Overview
Rei-V2-12B: Claude 3-like Prose Quality
Rei-V2-12B is a 12 billion parameter language model developed by Delta-Vector, building upon the Mistral-Nemo-Instruct (ChatML'ified) base. Originally an experiment in gradient clipping, its exceptional performance led to its official release.

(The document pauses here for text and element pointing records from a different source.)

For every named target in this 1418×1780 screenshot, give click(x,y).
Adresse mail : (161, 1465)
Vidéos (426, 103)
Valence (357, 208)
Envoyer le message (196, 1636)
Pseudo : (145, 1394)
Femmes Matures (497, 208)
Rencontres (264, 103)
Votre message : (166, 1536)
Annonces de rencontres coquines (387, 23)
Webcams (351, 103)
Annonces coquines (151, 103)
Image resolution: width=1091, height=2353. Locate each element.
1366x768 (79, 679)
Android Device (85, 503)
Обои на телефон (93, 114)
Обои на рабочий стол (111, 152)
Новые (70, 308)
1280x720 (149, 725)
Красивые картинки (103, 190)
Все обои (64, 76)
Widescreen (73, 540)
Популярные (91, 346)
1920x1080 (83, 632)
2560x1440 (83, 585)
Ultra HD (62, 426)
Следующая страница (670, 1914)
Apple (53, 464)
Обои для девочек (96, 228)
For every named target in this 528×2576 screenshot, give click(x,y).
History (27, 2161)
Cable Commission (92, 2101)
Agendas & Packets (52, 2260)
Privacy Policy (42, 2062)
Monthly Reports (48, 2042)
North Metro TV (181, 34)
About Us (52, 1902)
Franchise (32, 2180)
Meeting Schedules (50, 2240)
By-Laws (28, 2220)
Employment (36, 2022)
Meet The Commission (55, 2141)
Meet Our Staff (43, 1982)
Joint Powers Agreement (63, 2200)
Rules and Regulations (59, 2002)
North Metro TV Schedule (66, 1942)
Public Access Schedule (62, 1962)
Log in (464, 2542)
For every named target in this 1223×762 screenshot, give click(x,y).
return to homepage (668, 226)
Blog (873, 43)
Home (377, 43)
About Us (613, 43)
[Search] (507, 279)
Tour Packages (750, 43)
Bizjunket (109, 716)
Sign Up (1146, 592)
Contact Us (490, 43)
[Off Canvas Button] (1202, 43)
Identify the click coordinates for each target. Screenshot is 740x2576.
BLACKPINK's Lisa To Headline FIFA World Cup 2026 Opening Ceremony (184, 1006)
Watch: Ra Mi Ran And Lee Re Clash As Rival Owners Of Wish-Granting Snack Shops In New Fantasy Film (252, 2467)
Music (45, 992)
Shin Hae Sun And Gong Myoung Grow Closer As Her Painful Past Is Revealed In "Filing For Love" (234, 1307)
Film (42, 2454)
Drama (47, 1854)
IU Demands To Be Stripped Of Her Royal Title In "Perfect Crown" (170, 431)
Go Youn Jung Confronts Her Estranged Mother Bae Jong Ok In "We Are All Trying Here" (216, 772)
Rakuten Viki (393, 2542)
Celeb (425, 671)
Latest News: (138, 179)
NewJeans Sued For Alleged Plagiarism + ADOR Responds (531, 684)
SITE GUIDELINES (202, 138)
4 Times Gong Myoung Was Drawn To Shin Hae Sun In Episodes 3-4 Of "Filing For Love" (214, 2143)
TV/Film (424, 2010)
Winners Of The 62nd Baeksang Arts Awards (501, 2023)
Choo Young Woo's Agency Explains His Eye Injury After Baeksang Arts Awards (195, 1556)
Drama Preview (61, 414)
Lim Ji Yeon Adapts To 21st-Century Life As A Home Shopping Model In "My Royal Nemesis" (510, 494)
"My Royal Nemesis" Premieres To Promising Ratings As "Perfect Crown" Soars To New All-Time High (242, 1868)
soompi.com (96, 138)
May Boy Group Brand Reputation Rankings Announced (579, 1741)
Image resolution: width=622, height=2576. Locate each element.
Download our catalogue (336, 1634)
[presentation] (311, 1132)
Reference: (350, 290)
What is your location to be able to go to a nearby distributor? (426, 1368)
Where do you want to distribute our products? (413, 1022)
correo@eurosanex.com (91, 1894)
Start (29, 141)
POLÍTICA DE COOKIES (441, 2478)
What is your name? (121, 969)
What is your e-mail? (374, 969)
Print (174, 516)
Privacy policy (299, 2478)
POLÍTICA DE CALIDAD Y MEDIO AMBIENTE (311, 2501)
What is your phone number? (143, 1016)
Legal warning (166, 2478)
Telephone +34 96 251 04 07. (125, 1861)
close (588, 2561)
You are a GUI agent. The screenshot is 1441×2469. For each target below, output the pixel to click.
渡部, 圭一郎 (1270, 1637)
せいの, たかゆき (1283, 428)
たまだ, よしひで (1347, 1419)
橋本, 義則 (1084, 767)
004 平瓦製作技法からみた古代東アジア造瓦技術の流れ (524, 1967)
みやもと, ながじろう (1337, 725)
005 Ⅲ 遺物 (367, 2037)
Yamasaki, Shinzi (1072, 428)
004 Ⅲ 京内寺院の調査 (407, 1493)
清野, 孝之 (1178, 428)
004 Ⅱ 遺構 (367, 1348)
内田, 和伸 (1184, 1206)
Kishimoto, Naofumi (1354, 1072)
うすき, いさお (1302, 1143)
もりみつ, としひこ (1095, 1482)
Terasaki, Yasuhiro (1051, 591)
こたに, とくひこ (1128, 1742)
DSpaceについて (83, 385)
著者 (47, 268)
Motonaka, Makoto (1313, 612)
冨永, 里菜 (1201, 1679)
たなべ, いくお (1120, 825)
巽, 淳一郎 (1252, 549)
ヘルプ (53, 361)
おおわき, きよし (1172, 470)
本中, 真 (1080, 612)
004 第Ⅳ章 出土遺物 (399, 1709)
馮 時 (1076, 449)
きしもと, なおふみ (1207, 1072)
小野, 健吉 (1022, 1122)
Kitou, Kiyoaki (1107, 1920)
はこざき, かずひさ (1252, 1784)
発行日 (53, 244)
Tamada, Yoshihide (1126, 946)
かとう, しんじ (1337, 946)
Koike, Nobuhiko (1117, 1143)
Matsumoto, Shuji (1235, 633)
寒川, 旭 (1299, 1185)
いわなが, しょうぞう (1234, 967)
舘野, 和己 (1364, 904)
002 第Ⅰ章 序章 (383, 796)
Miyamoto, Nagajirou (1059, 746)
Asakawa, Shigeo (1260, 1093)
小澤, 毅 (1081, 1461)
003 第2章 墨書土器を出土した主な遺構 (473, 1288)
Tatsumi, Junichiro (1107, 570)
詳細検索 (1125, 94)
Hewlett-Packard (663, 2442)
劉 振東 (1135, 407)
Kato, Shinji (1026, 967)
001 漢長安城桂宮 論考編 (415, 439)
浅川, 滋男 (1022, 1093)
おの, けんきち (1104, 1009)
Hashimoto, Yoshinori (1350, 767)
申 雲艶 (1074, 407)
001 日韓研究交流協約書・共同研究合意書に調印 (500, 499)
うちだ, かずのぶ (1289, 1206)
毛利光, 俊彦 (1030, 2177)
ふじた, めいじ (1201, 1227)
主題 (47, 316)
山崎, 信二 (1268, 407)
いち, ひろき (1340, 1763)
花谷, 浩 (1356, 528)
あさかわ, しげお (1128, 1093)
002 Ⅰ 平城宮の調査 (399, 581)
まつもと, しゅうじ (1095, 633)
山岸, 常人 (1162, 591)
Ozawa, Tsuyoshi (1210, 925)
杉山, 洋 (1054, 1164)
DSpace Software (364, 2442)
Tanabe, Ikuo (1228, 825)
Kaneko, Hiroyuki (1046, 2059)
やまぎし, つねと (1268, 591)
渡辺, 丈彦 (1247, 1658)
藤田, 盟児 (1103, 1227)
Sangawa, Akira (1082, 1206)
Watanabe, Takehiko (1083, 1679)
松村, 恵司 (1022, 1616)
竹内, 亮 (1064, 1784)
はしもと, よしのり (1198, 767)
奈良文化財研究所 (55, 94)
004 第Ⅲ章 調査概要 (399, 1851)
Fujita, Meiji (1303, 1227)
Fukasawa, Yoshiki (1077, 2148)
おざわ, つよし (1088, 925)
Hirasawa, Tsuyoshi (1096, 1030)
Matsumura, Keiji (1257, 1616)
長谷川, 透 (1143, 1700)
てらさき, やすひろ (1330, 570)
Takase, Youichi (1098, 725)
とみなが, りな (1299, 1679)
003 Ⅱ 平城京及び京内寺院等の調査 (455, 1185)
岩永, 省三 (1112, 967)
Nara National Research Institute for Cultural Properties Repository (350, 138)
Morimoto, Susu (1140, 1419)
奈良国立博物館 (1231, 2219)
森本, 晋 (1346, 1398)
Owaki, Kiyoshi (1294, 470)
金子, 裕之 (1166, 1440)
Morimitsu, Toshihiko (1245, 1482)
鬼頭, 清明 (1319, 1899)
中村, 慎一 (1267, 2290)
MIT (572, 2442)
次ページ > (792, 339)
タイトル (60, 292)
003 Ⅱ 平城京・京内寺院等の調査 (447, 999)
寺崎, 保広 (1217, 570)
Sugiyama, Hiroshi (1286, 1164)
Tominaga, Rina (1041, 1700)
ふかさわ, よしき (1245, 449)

The model was fine-tuned using a prototype Magnum V5 datamix with the explicit goal of replicating the sophisticated prose quality found in Claude 3 models, particularly Sonnet and Opus.
Key Characteristics
- Base Model: Fine-tuned from Mistral-Nemo-Instruct.
- Prose Quality: Optimized for generating high-quality, nuanced text, aiming for a style similar to Claude 3 models.
- Context Length: Supports a substantial context window of 32768 tokens.
- Training Innovation: Experimented with gradient clipping (max_grad_norm) during training, with a 0.001 clip value identified as optimal to prevent overfitting or underfitting.
- Prompt Format: Utilizes the ChatML format for structured conversations.
Ideal Use Cases
- Creative Writing: Generating detailed narratives, stories, and descriptive text.
- Roleplay: Engaging in character-driven interactions and maintaining consistent personas.
- Prose Generation: Applications requiring sophisticated and high-quality textual output.
The model was trained for 2 epochs on 8x NVIDIA H200 GPUs, leveraging the Axolotl framework.